[Opening INFORMATION SUPPLIED section]

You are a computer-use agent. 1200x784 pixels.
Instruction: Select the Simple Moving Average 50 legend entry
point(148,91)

[Closing INFORMATION SUPPLIED section]
[Opening INFORMATION SUPPLIED section]

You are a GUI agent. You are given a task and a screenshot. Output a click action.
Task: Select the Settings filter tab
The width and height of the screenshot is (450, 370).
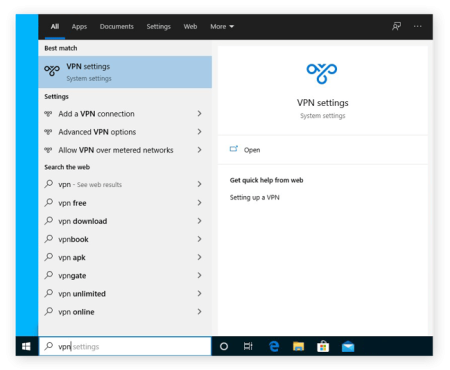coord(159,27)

[Closing INFORMATION SUPPLIED section]

» **WHAT TO PRODUCE**
Would you show each line of the material above that contains the string "agent"?

» **EXPECTED ANSWER**
You are a computer-use agent. 1200x784 pixels.
You are a GUI agent. You are given a task and a screenshot. Output a click action.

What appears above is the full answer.